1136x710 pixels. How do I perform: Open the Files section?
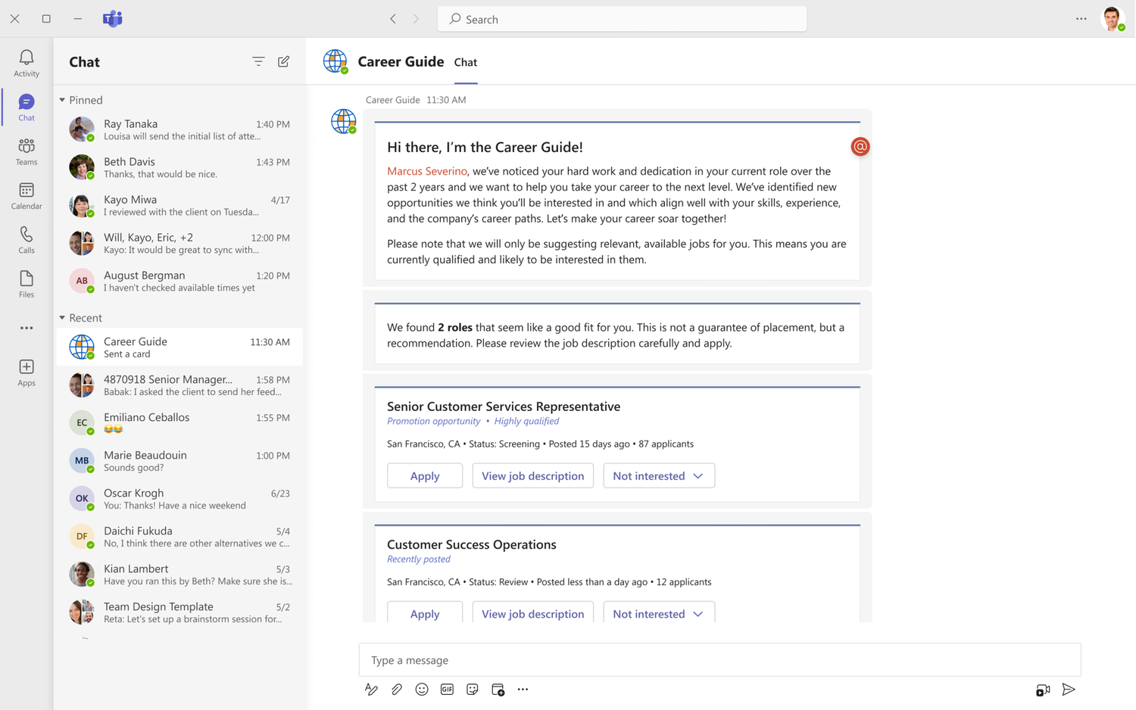[x=26, y=283]

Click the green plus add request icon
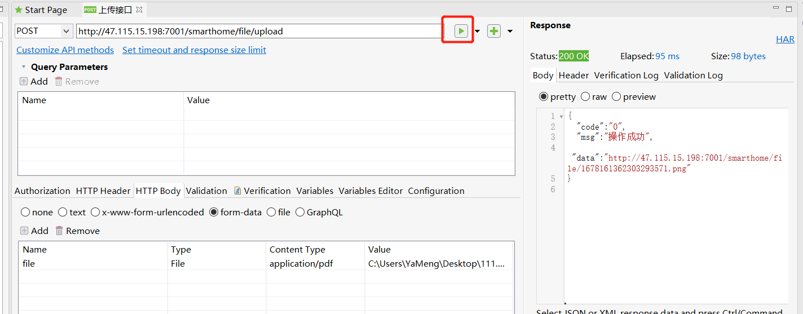pyautogui.click(x=494, y=31)
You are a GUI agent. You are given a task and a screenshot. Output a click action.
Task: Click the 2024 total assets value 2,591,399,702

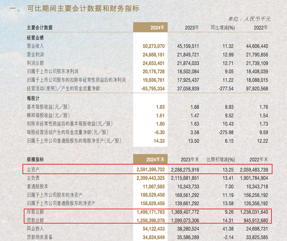point(151,170)
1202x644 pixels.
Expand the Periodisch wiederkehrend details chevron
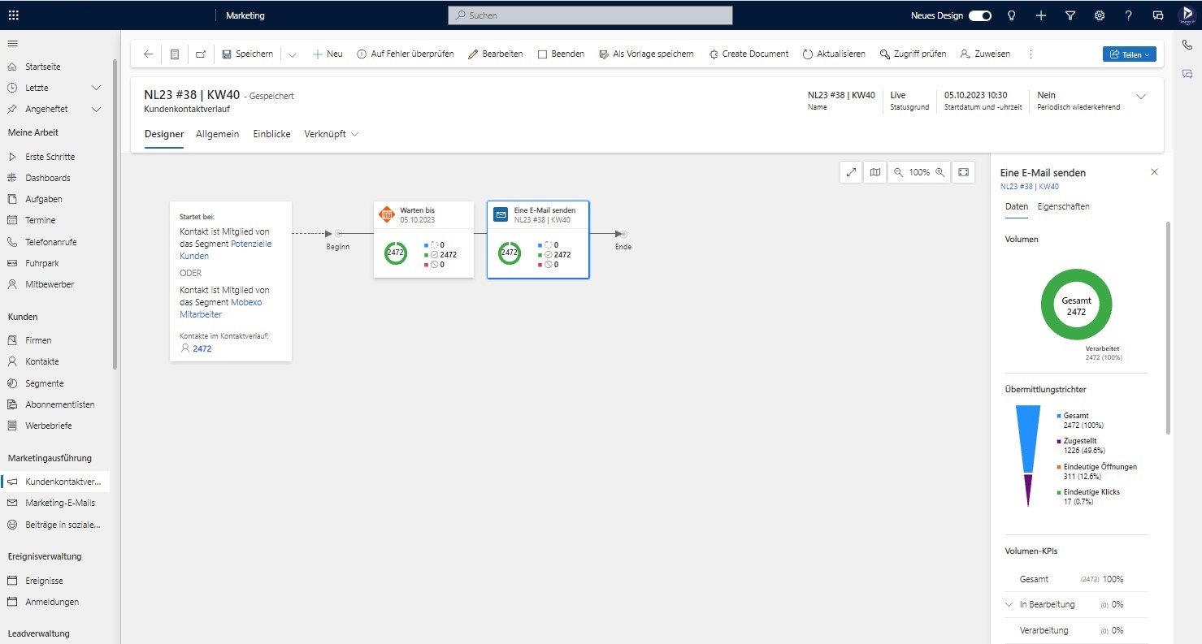pyautogui.click(x=1141, y=96)

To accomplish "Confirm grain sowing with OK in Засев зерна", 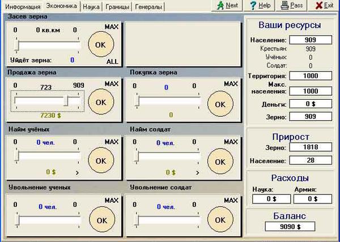I will click(x=101, y=44).

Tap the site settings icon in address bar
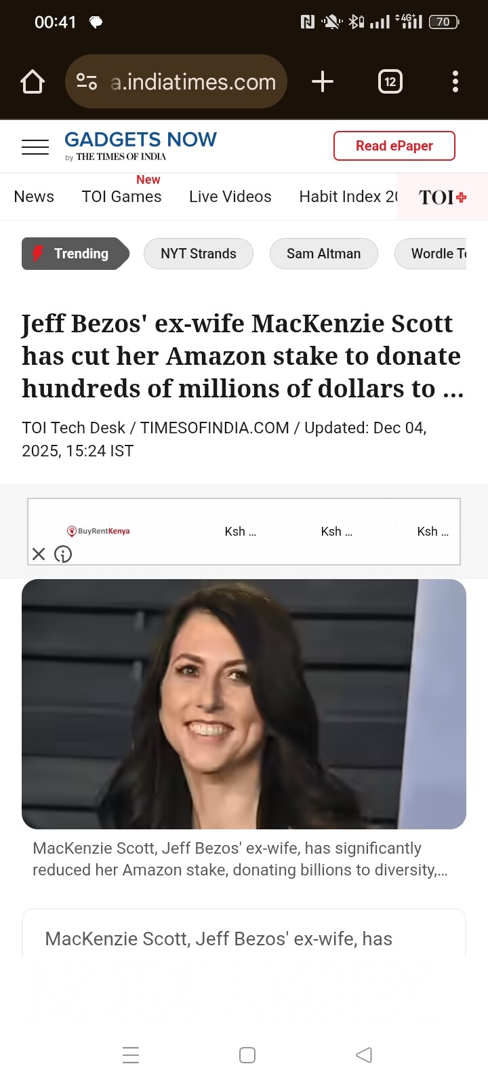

···

Verbatim copy, pictures excluded: output the lines from the first line of the records above through the line containing "You are a GUI".

(Result of the exercise):
1136x710 pixels. How do I perform: Open the Files section?
[x=26, y=283]

Click the green plus add request icon
pyautogui.click(x=494, y=31)
You are a GUI agent. You are given a task and a screenshot. Output a click action.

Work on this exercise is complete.